> [STATED PROBLEM]: Could you edit the listing below so that every "GUI agent" becomes "screen agent", with nothing else changed?

[Dataset rows]

════════════════════

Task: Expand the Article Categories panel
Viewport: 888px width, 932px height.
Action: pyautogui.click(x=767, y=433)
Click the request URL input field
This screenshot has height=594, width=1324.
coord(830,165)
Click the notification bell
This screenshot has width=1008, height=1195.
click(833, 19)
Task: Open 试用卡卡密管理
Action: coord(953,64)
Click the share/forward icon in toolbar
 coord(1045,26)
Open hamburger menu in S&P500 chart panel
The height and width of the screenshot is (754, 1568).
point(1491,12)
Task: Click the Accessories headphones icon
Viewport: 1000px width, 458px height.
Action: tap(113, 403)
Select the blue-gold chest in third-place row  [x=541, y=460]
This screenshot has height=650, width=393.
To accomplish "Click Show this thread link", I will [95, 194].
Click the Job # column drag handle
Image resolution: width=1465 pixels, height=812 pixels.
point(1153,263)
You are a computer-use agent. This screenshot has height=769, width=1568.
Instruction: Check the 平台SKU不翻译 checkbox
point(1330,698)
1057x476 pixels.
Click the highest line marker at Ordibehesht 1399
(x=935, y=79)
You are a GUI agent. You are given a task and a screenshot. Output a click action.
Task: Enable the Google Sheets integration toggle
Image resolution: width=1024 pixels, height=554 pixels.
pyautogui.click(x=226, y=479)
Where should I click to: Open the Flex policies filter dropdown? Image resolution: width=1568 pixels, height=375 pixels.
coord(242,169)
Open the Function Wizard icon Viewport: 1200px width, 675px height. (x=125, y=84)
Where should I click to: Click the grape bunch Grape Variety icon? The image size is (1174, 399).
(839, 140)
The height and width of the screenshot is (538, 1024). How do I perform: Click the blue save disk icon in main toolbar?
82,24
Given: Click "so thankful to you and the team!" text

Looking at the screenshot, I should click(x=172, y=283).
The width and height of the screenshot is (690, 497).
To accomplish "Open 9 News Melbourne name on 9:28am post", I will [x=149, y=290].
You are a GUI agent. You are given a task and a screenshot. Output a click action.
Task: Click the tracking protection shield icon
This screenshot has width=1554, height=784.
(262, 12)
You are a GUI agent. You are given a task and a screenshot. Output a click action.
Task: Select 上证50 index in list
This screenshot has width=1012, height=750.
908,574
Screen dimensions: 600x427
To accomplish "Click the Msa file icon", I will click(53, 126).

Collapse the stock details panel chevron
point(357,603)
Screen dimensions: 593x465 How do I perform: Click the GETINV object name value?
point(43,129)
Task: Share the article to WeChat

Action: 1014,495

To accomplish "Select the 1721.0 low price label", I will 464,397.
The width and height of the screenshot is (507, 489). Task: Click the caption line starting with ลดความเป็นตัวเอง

════════════════════

> [EXERCISE RESULT]:
Task: Expand the Article Categories panel
Viewport: 888px width, 932px height.
Action: pyautogui.click(x=767, y=433)
Click the request URL input field
This screenshot has height=594, width=1324.
coord(830,165)
Click the notification bell
This screenshot has width=1008, height=1195.
click(833, 19)
Task: Open 试用卡卡密管理
Action: coord(953,64)
Click the share/forward icon in toolbar
 coord(1045,26)
Open hamburger menu in S&P500 chart panel
The height and width of the screenshot is (754, 1568).
point(1491,12)
Task: Click the Accessories headphones icon
Viewport: 1000px width, 458px height.
Action: tap(113, 403)
Select the blue-gold chest in third-place row  [x=541, y=460]
This screenshot has height=650, width=393.
To accomplish "Click Show this thread link", I will [95, 194].
Click the Job # column drag handle
Image resolution: width=1465 pixels, height=812 pixels.
point(1153,263)
You are a computer-use agent. This screenshot has height=769, width=1568.
Instruction: Check the 平台SKU不翻译 checkbox
point(1330,698)
1057x476 pixels.
Click the highest line marker at Ordibehesht 1399
(x=935, y=79)
You are a screen agent. You are given a task and a screenshot. Output a click action.
Task: Enable the Google Sheets integration toggle
Image resolution: width=1024 pixels, height=554 pixels.
pyautogui.click(x=226, y=479)
Where should I click to: Open the Flex policies filter dropdown? Image resolution: width=1568 pixels, height=375 pixels.
coord(242,169)
Open the Function Wizard icon Viewport: 1200px width, 675px height. (x=125, y=84)
Where should I click to: Click the grape bunch Grape Variety icon? The image size is (1174, 399).
(839, 140)
The height and width of the screenshot is (538, 1024). How do I perform: Click the blue save disk icon in main toolbar?
82,24
Given: Click "so thankful to you and the team!" text

Looking at the screenshot, I should click(x=172, y=283).
The width and height of the screenshot is (690, 497).
To accomplish "Open 9 News Melbourne name on 9:28am post", I will [x=149, y=290].
You are a screen agent. You are given a task and a screenshot. Output a click action.
Task: Click the tracking protection shield icon
This screenshot has width=1554, height=784.
(262, 12)
You are a screen agent. You are given a task and a screenshot. Output a click action.
Task: Select 上证50 index in list
This screenshot has width=1012, height=750.
908,574
Screen dimensions: 600x427
To accomplish "Click the Msa file icon", I will click(53, 126).

Collapse the stock details panel chevron
point(357,603)
Screen dimensions: 593x465 How do I perform: Click the GETINV object name value?
point(43,129)
Task: Share the article to WeChat

Action: 1014,495

To accomplish "Select the 1721.0 low price label", I will 464,397.
The width and height of the screenshot is (507, 489). Task: Click the caption line starting with ลดความเป็นตัวเอง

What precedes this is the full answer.